Your flow calcs are erroneous. In a 14" pipe, you'll be over 5.5m/s. You want a header somewhere around 600mm (24") for 535L/s.

I would check that all five chillers need to be running at once, it would be typical to have at least one in standby on a system this size.

Rough in pipe around 300Pa/m, headers around 50-80Pa/m. Then check velocity.

 
Yep, something is really wrong, with your data velocity comes over 5 m/s.

can you check flow that you gave once more, it is very, very large, you will not be able to find any reasonable hydronic valve with such sizes.
 
KiwiMace; Your comment is correct. The 6 inch is the chiller connection. The chiller will be immediately connected to the main pipe, so as short as possible. The main header it self will be either a 26 or even 28 inch as you have already indicated.

The intention is that it will be 4 run 1 standby, but I know that at the end they will all be running as the system we have now, all the untis are running.

Drazen, as you may understand yuo are correct as well.

The flows are correct, as I have to supply a lot of buildings with this system and have to be prepared for future as well.

Actaully we need 3 units now and keep 2 spare locations, but I calculate already for all 5 units running.

I hope with this you can help me further.
 
Well, I can admit that such figures are quite confusing for me.

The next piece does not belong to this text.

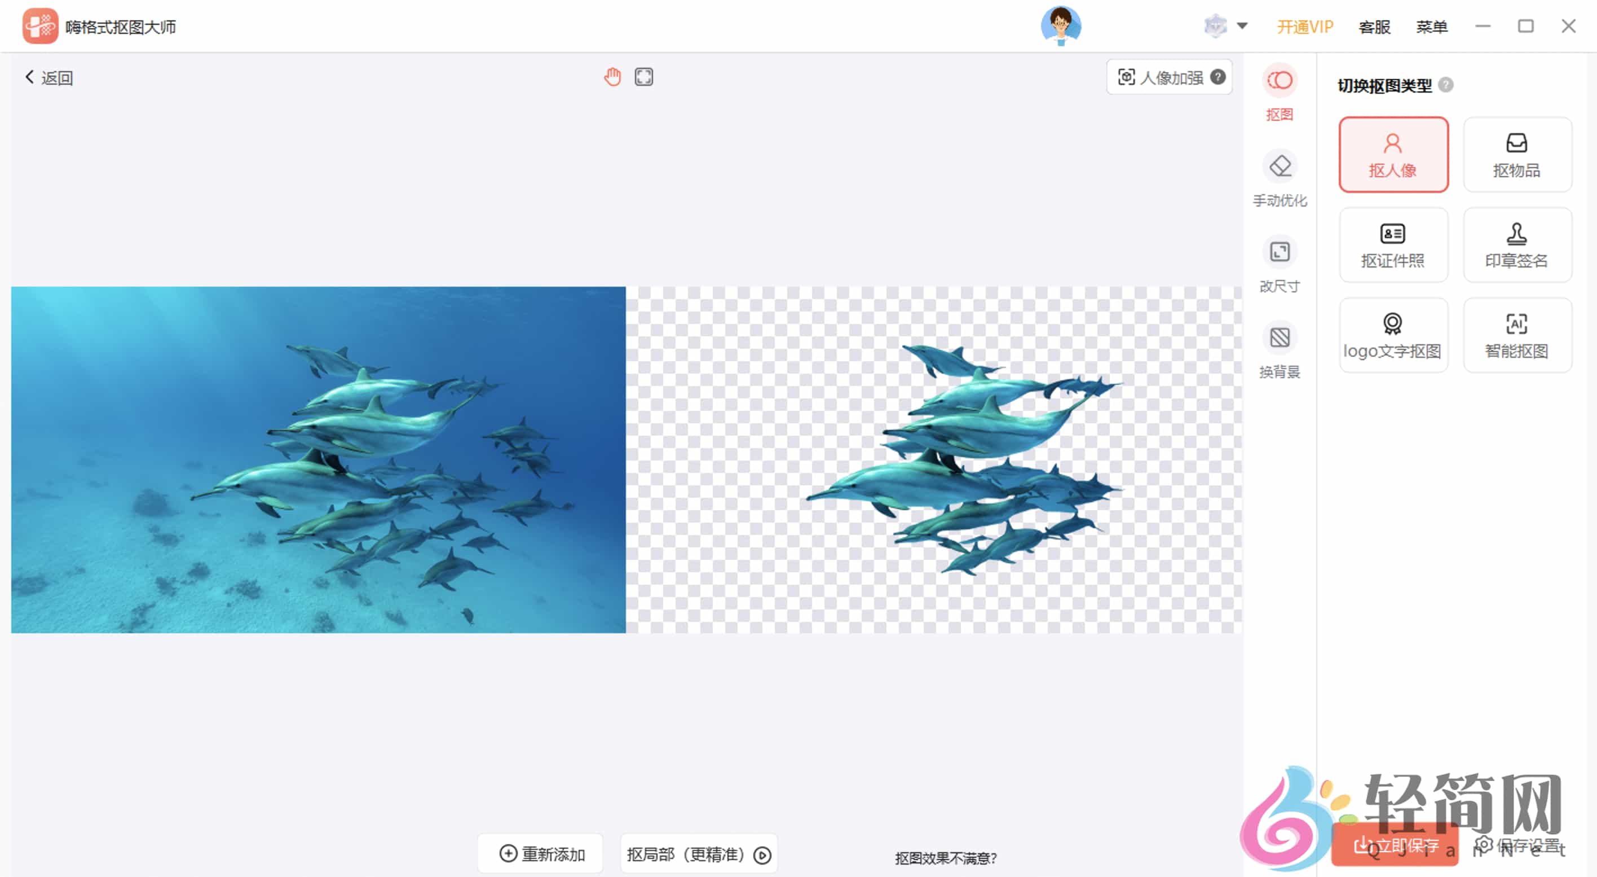Screen dimensions: 1597x877
Task: Open the 开通VIP upgrade link
Action: pyautogui.click(x=1305, y=27)
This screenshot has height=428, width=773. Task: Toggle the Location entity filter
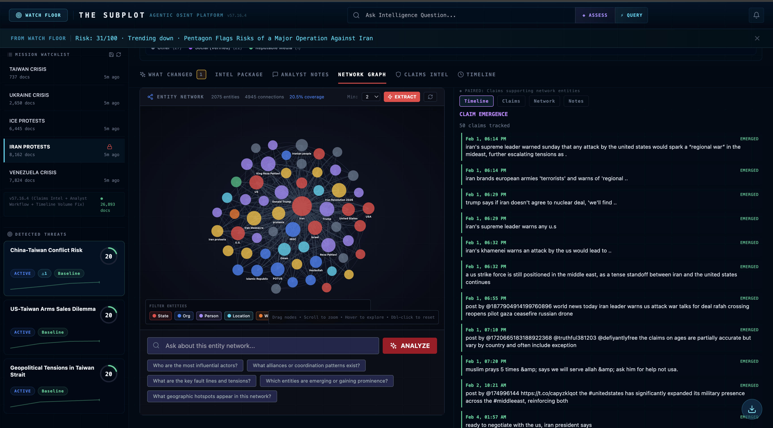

To have reasonable speed of 1,5 m/s you would need 32" pipe, which hardly belongs to ordinary hydronic installation anymore, you would need special measures to avoid hydraulic hammer.

For 5 degrees C temp. difference, total capacity comes up to 11,2 MW of cooling capacity. I would have to conduct deep study of such special circumstances to give some useful advice, which falls far beyond scope of tip-based discussion.
 
1.5 m/sec is pretty low for those size of lines. The effect of velocity on pressure drop goes down as the line size goes up.

You may have a velocity spec that you have to meet but I would also be looking at the pressure drop profile through your system and see how much a higher velocity affects that. I would think the savings of smaller pipe would offset a higher pump head.
 
Google the Trane Multiple Chiller Technical handbook or talk to your local Trane saleman and get a copy. Doing engineering design over the internet without visuals is just going to cost you time and money later on using the trial and error, and opinion method of design.